Make Your Online Course Stand Out

You’ve got something to share: knowledge, experience, a skill, insights. You know it’s valuable. You’re ready to monetize it. People want to learn, and you’re willing to teach them online.

You’re just not sure how.

Whether you’re a fitness coach, a language teacher, a cook, a ferret trainer, or anyone else who can show someone how to do something, building an online course is a great idea. You won’t just enhance someone else’s skill set. You’ll evolve your own abilities, by gaining the insights only teaching offers. You’ll also grow the kind of personal reputation and branding cred that can be the foundation of a business.

But it won’t work if you’re not engaging

No matter how much you know about your field, no course can really stand out if you’re not hooking your audience, empowering your students, and creating a memorable experience. Here’s how to make your online course shine.

Engage!

I’m in a unique position to discuss education as a marketing tool. That’s because I’ve worn two main hats in my professional life. In the first phase, I was a full-time educator, teaching and working in administration at the high school and university levels for over a decade.
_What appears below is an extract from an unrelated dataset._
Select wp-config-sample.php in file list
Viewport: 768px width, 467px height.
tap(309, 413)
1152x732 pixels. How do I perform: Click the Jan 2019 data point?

Eventually, I came to see both the power and the limits of traditional education. Ultimately I chose the entrepreneur’s path, creating our alternative to conventional business school, The $100 MBA. So as an entrepreneur, I’m still a teacher. Even the marketing for my other businesses, like WebinarNinja, are based on an educational approach.

As a teacher/entrepreneur, I’ve learned something: lessons are meaningless without results.

Learning isn’t relevant until it produces a tangible outcome. And the only way to produce results, to produce outcomes, is to engage students in those shared, tangible goals. If the students aren’t invested — personally, emotionally — it doesn’t matter how much you know, or how good your advice is.

Your lessons have to give your students a win. And then another. And then another, until together you reach a place where your students can do (that’s do, not know) what they couldn’t before.

The Content

The first thing to do when planning the actual content of your lesson (we’ll get to the delivery below) is to establish the course goals. You’ve got to apply what formal educators call “backwards design” lesson structuring.

Put simply, you start with the result you want. Teachers often use the abbreviation SWBAT (Students Will Be Able To). Any decent lesson plan begins and ends with the SWBAT goal. This way, everything you plan to do — talk, give exercises, demonstrate, etc. — is student-oriented, not you-oriented.

If you’re teaching an online course, start with your SWBAT. By the end of the course, your Students Will Be Able To…play intermediate-level songs on the guitar. Improve their golf handicap by 10 points. Lose weight, sink free throws, finally get their ferret to do celebrity impressions. Whatever.

The point is to establish a measurable difference between now and then, rather than just “teach them about….”

Next, break your overall course goal into smaller micro-goals, one for each individual lesson. If your overall goal is to get students “To Be Able To” build their own website, then the micro-goal of lesson one is to design an effective homepage layout. If it’s a fitness course, a micro-goal could be to master a push-up technique.

You get the idea.

Each time your students achieve a micro-goal, they get a feeling that no amount of lecturing can produce: the feeling of a win. Every win builds faith and confidence not just in themselves, but in you. Most importantly, every win improves the most important metric in any paying student’s view: the ROI on their time and money.

The Delivery

Of course, the greatest content in the world is useless without effective delivery. The course and its structure have to be engaging, but so do you!

Use the following very simple, but way too often overlooked, strategies to keep everyone awake, interested, and open to your instruction:

Interact. Don’t lecture; converse. Every course needs to have some way in which the students can interact with the teacher and/or each other. It can be as simple as a space to put comments or a chat box. A forum, a Facebook group, or even a small email chain will do the trick.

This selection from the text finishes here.